CRIA Falling Apart?
An anonymous reader writes "Apparently, the CRIA (Canadian Recording Industry Association) has been falling apart recently. The biggest blow occurred when 6 major Canadian independent labels quit which was followed by some problems with the Copyright Board. Of course, this is all happening after the whole Sam Bulte incident. The article explains what happened with plenty of links for specific information."
Most artists just want to be heard.
Their music should be considered free advertising for their art form, and hope to get enough interest to then go on tour.
It saves them time running around town sticking flyers up on walls.
P2P networks provide the free distribution.
Artists win by selling concert tickets, putting on a great show so people want to come back, and sell t-shirts, posters.
They get 100% of the revenue and greedy corporate bastards have to go find a new job that actually creates products.
Why isn't the old school gone yet?
They want to get rid of the private copying levy.

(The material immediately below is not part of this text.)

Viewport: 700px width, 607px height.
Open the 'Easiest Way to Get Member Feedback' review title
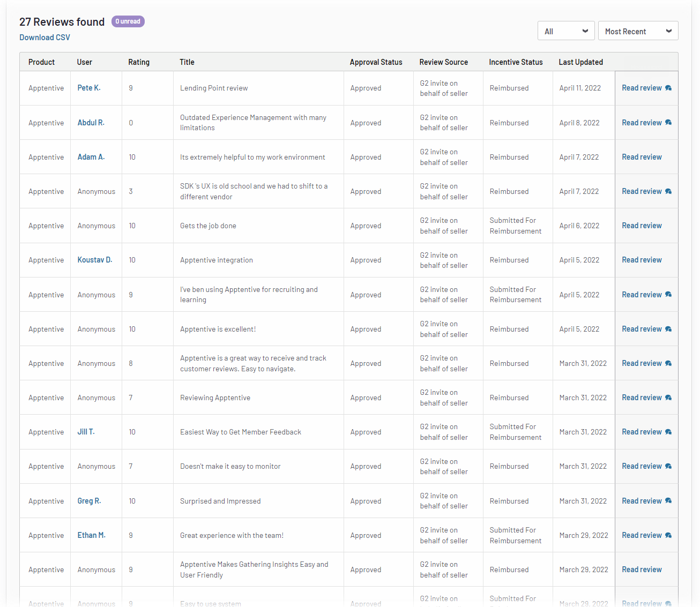click(x=240, y=431)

Well, hell.. that's been a long time coming.. especially since they were the ones who pushed for it in the first place.
I agree with this sentiment, although for different reasons. Why the hell should I be paying a private (music) copying levy for a CD-R that I buy which will never contain any music?
If this means that Canadians lose the legal right to download music on P2P sites, I think this is a fair compromise. After all, most of the P2P sites are crap nowadays, anyway.. infected with bogus files by the RIAA surrogates and "traffic shaped" by our ISPs.
I am the maverick of Slashdot
Because what you said it isn't true, at least not for all musicians. See, you have to separate the love of the art we have from our desirve to live a decent quality of life. Us musicians don't just want to make music for everyone's enjoyment, you see. Some of us want to eat as well!
Many musicians, especially big popular artists of course, want to sell music, and make their living from that. They don't consider their music to be advertising - they may rarely play a gig, they may never want to go on tour, but they may still love making music and want to be able to make a living from it.
Sadly, the people who mask their desire to download music for free from P2P networks claim they're doing it to "fight the man", destroy the evil record labels and so on. That's fine, as far as it goes, but it's an excuse and nothing more. It won't help people like me - I'm a solo musician who plays several instruments, but I'm not in a band. I can record stuff I could never play live. I've enjoyed gigging, but I don't think I'd like to tour really. But why shouldn't I make a living selling music?
If I wanted to sell my music, I'd like people to respect my wishes. If they don't, and I'm relying on making money from my music to live, then I'm fucked and I won't make as much more (if any) because I'll need a job to pay the rent. Which is why I've skipped trying to make a living from music, and instead I'm a games programmer who makes music in his spare time.
Game dev and music blog
What needs to occur to cause major U.S. record labels to break away from the RIAA in the same fashion?
I can only see this as a Good Thing(TM), but it seems like the CRIA is a mere shadow of the RIAA in terms of power and influence over legislation and the industry itself.
...and that's the way the cookie crumbles.
What is the Sam Bulte incident anyway? (Not trolling, I just don't know)
Write boring code, not shiny code!
I run a synth podcast show and because of legal reasons have had many contacts w/ labels (me contacting them for permission, not them busting me) and I can not emphasize how cool the nettwerk label is :
.... as per Nettwerk copyrights, we have never sued anybody and all our music is open source to encourage fans to share it with others and help us promote our Artists. As per those Artists we manage on other labels (Majors), we take issue with those labels claiming that litigating our fans is in our interest, as it clearly is not.
Check out their about page :
Nettwerk Music Group is Canada's leading privately owned record label and artist management company. Nettwerk is responsible for managing some of Canada's biggest artists like Sarah McLachlan, Avril Lavigne, Barenaked Ladies and many others. Nettwerk has several offices located around the world including offices in New York, Los Angeles and London; with our main office right next to Granville Island in Vancouver, B.C.
Litigation is destructive, it must stop
Even the smaller indie labels have not taken a stand as strong as Nettwerk has. Nettwerk is indie, but they carry Sarah Maclachlan, Delerium, Avril Lavigne and bands of that size, so they aren't exactly small.